5) Some more information as to the nature of the evoked IPSCs is needed to allow interpretation of synaptic connectivity between vlPAG neuronal subtypes better. For example, in Figure 5A,B, mCbN light stimulation evoked EPSCs in unidentified, Chx10 and GAD2 neurons at low probability but no IPSCs were detected in the same cells. The authors show that mCbN neurons target TH⁺ neurons in vlPAG at higher probability and excitation of these neurons results in the enhancement of IPSCs amplitude in Chx10 neurons through a D2-dependent mechanisr. These results suggest that stimulation of mCbN neurons could evoke polysynaptic IPSCs in Chx10 neurons. Have you observed IPSCs in no-EPSCs cells? In addition, it would be interesting to know how Chx10 neurons response to each light stimulation pulses to ChR2 positive TH⁺ neurons.

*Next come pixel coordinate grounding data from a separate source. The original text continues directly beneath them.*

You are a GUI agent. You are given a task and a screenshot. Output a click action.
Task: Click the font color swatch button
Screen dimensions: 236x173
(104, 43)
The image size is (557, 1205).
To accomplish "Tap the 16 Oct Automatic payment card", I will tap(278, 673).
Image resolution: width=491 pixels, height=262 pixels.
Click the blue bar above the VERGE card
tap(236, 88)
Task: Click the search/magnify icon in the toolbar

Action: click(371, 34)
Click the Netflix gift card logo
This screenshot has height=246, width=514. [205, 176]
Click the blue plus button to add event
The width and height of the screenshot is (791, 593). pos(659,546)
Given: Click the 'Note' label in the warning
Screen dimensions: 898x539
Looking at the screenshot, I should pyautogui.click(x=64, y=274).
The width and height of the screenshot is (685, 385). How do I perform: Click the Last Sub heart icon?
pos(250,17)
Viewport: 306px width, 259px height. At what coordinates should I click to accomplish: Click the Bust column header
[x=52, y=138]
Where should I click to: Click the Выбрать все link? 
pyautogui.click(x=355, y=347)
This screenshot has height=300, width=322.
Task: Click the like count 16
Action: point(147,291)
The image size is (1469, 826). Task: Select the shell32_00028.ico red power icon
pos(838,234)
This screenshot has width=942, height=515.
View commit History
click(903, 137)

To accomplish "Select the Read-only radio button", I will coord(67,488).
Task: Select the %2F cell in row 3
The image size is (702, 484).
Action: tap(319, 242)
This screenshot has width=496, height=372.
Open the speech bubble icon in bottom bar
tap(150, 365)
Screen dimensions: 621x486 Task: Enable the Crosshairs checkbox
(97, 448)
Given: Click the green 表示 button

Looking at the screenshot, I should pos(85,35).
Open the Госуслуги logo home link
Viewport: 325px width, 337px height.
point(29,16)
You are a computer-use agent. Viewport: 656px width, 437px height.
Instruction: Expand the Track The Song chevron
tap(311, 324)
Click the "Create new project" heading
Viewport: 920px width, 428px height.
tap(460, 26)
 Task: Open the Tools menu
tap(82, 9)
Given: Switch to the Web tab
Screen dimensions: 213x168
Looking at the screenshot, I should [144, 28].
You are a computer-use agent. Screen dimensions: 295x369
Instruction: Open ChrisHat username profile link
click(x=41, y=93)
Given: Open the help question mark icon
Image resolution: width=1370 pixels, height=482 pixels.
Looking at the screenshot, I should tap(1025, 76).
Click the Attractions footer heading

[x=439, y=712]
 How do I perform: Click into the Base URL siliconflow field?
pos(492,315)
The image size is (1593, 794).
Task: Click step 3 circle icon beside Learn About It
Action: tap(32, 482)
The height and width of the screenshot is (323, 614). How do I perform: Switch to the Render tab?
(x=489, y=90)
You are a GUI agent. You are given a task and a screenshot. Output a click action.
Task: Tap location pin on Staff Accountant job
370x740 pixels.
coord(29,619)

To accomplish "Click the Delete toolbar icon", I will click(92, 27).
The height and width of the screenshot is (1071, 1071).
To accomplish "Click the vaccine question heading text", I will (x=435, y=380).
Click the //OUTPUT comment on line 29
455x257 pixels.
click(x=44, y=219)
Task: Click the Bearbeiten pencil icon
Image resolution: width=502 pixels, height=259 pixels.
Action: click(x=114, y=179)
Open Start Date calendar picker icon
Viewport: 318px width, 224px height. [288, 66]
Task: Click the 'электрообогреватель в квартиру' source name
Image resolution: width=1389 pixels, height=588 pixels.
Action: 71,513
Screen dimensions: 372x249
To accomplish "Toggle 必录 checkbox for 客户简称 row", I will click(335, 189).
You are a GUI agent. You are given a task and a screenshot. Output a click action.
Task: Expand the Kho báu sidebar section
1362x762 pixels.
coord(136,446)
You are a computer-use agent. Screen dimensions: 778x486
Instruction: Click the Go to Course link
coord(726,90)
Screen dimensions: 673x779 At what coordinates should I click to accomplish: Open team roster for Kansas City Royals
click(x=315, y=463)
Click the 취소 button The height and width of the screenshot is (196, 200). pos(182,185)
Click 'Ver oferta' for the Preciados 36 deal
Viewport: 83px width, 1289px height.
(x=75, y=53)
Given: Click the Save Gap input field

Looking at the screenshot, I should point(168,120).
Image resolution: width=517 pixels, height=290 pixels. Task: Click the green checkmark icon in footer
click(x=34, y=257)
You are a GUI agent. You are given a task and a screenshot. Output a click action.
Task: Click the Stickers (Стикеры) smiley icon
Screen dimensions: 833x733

Yes, the idea of mCbN-evoked polysynaptic IPSCs onto Chx10 neurons is an interesting and reasonable possibility, but the data provide evidence against it, which we have now clarified in the manuscript. First, mCbN stimulation never evoked IPSCs (N=42/42 cells), regardless of whether an mCbN-evoked EPSC was evident, suggesting that cerebellar input to GAD2 cells is not strong enough to elicit polysynaptic IPSCs in Chx10 cells. This information is now stated explicitly in subsection “Effects of mCbN input to the vlPAG”. The recruitment of additional inhibitory inputs as a mechanism for the modulation of IPSC is also inconsistent with the finding that intracellular application of GDP-βS blocks the mCbN induced increase in IPSC amplitude, which suggests a postsynaptic site of action. This clarification has been added to subsection “Mechanism of mCbN-induced modulation of postsynaptic currents”. Finally, regarding the responses to trains of light pulses to TH neurons, no evoked EPSCs or IPSCs were evident (currents at times of expected PSCs were <5 pA), suggesting that co-release is unlikely within the PAG (unlike in the CeA, Groessl et al., 2018). The lack of response to the train stimulation of TH cells has been added to Figure 7, and the text (subsection “Mechanism of mCbN-induced modulation of postsynaptic currents”).